The Army Corps is considering a suite of technologies, including an engineered approach channel that could serve as a national test model for invasive species monitoring and control; water jets to sweep out fish caught between barges; a flushing lock to eliminate fish eggs, larvae or floaters from going upstream toward the Great Lakes Basin; complex noise systems to keep fish out of the channel; and state-of-the-art electric barriers at the lock’s entrances.
An estimated $8 million is needed annually to provide the nonfederal share of funding to operate and maintain the stronger safeguards, which is the budget gap the Great Lakes Basin Partnership and leading stakeholders seek to resolve.
The partnership’s letter highlights Gov. Snyder’s decision that Michigan will accept the primary funding responsibility for cost-share requirements to maintain and operate the improved security system for the first five years once the technology is up and running. The partnership’s goal also includes identifying opportunities to secure more long-term and sustainable sources of funding for continued operation.
In addition, the partnership’s letter to the Army Corps reiterates a call for Congress to approve federal funding for implementation of the $275 million proposed security improvements resulting from the feasibility study. The Army Corps proposes the federal government should pay 65 percent of the $275 million project’s construction costs, with a “non-federal partner” providing the rest.
Snyder said Michigan has worked with the Metropolitan Water Reclamation District of Greater Chicago to pass legislation to make significant funds available for construction of the Brandon Road project. A recently enacted law could enable cities or states to help cover such costs with funds the federal government owes them for advance payment toward other public infrastructure upgrades.
With more than 3,000 miles of Great Lakes coastline, 11,000 inland lakes and 36,000 miles of rivers and streams, Michigan faces the greatest risk and has the most at stake if invasive carp infest the Great Lakes Basin.
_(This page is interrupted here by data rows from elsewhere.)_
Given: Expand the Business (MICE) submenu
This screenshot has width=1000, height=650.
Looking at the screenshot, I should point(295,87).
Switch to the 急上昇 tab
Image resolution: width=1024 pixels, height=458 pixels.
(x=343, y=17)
The second jurisdiction with the most risk, in terms of the percentage of its Great Lakes surface water area, is Ontario, Canada (36 percent), followed by Wisconsin (nearly 10 percent), New York (4.27 percent), Ohio (3.75 percent), Minnesota (2.69 percent), Illinois (1.66 percent), Pennsylvania (less than 1 percent), and Indiana (less than 1 percent). Quebec also is indirectly affected due to the Great Lakes feeding into the St. Lawrence Seaway.